WHAT IS BEING ASKED:
Your reply should be the whole listing, copied exactly, with the pictures left out.

RECORDED INFORMATION:
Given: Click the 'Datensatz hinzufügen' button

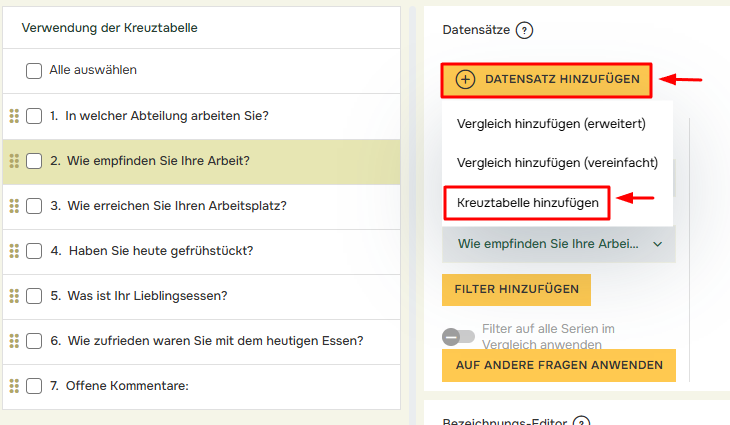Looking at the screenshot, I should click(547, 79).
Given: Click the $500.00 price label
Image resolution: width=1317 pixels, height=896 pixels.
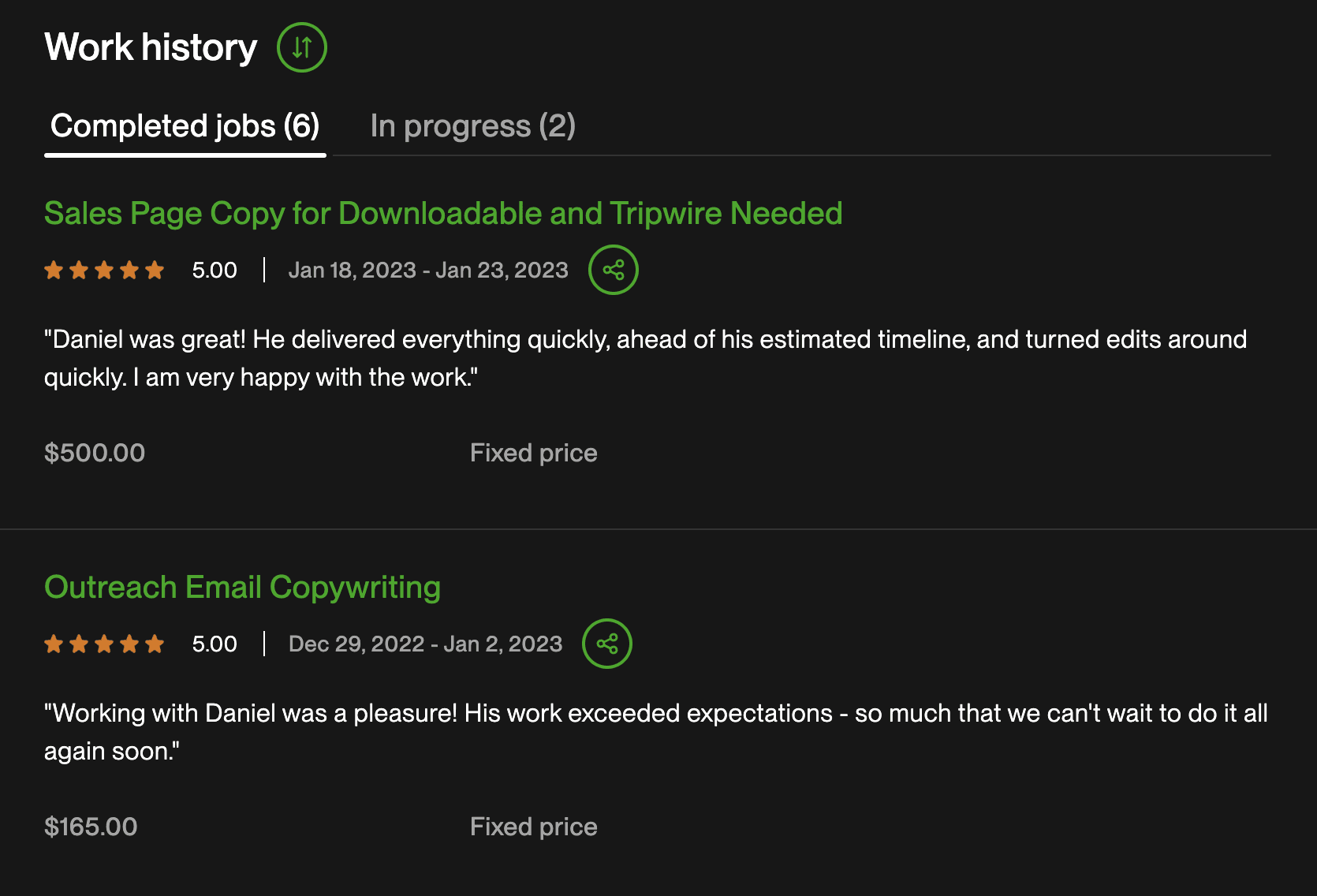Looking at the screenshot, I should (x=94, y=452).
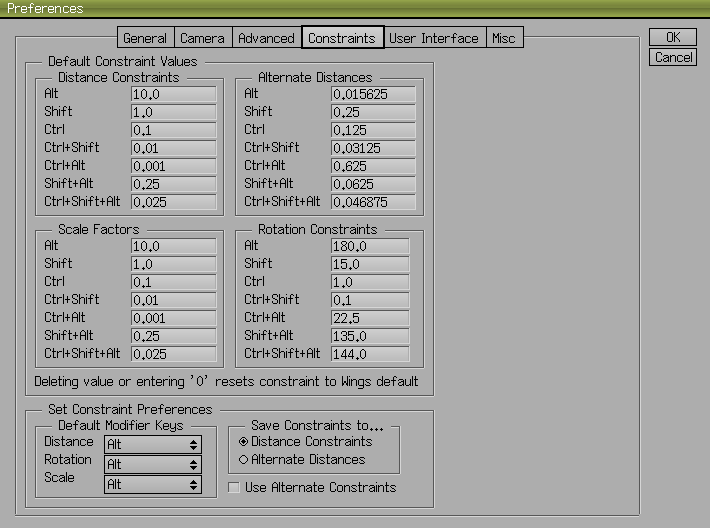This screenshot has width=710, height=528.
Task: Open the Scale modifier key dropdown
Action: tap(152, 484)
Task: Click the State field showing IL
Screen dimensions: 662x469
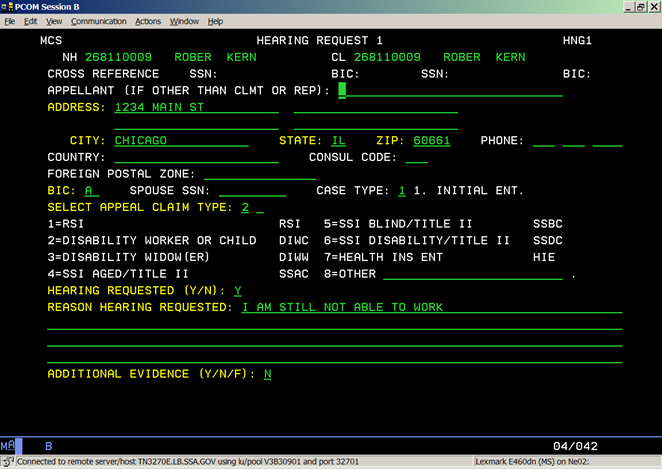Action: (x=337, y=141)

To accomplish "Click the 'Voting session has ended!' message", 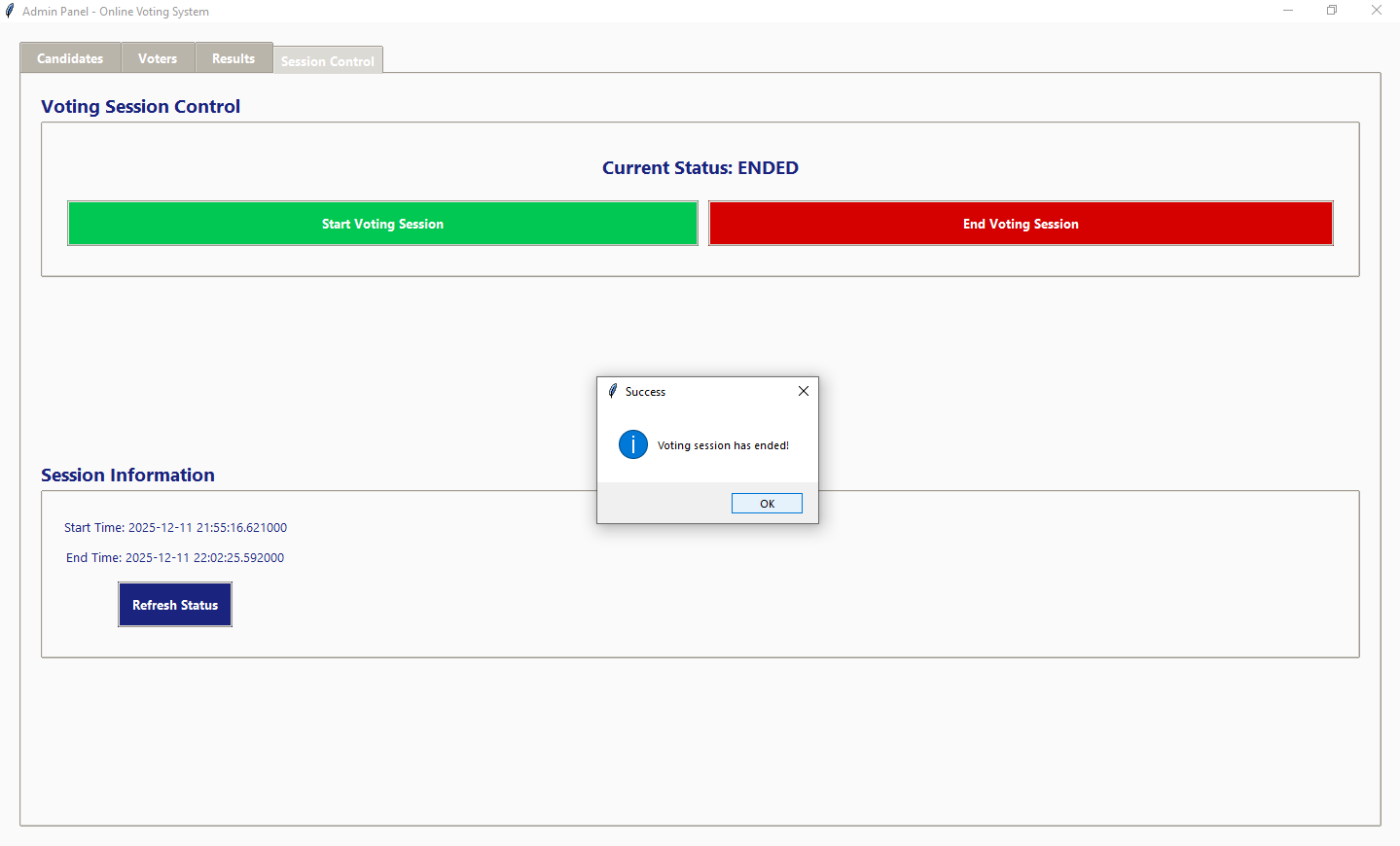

SOLUTION TO THIS PROBLEM:
Given: Click the 'Datensatz hinzufügen' button

Looking at the screenshot, I should click(547, 79).
Given: Click the $500.00 price label
Image resolution: width=1317 pixels, height=896 pixels.
Looking at the screenshot, I should (x=94, y=452).
This screenshot has width=710, height=528.
Task: Open the Scale modifier key dropdown
Action: tap(152, 484)
Task: Click the State field showing IL
Screen dimensions: 662x469
Action: (x=337, y=141)

To accomplish "Click the 'Voting session has ended!' message", 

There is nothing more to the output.